In a sense, a DAO functions similarly to a corporation, except it works without a hierarchical structure; it attempts to provide a new, democratic process through decentralized governance. Unlike a traditional organization, members of a DAO are not bound by any formal contract. Instead, they are bound together by a common goal or incentives written into their rules.
There are many types of DAOs out there, and you can even create your own if you wish.
DeFi stands for “decentralized finance” and refers to the ecosystem of financial applications developed on top of blockchain systems.
DeFi may be defined as the movement that promotes using decentralized networks and open-source software to create multiple types of financial services and products. The idea is to develop and operate financial DApps on top of a transparent and trustless framework, such as permissionless blockchains and other peer-to-peer (P2P) protocols.
Currently, the three most significant functions of DeFi are:
- Creating monetary banking services (e.g., issuance of stablecoins)
- Providing peer-to-peer or pooled lending and borrowing platforms
- Enabling advanced financial instruments such as DEX, tokenization platforms, derivatives and predictions markets.
The metaverse is a concept of a persistent, online universe that combines multiple different virtual spaces.

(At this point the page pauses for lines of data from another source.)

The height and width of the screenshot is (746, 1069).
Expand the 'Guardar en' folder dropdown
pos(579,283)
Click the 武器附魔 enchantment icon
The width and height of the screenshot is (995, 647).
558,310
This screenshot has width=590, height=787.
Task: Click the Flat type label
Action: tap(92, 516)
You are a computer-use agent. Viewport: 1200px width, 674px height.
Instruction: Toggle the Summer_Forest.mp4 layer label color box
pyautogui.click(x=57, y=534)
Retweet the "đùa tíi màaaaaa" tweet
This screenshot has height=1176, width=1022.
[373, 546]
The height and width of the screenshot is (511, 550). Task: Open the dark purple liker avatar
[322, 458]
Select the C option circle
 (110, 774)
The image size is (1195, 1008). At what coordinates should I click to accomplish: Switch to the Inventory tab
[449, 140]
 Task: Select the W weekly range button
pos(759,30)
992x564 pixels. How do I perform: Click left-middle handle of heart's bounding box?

You can think of it as a future iteration of the internet. The metaverse will allow users to work, meet, game, and socialize in these spaces.
The metaverse isn’t entirely in existence, but some platforms contain metaverse-like elements. Video games currently provide the closest metaverse experience on offer. Developers have pushed the boundaries of what a game is by hosting in-game events and creating virtual economies.
Although not required, cryptocurrencies can be an excellent fit for a metaverse. They allow creating a digital economy with different types of utility tokens and virtual collectables through the use of NFTs. The metaverse would also benefit from using crypto wallets like Trust Wallet and MetaMask. Also, blockchain technology can provide transparent and reliable governance systems.
Blockchain, metaverse-like applications already exist and provide people with liveable incomes. Axie Infinity is one playto-earn game many users play to support their income. SecondLive and Decentraland are other examples of successfully mixing the blockchain world and virtual reality apps.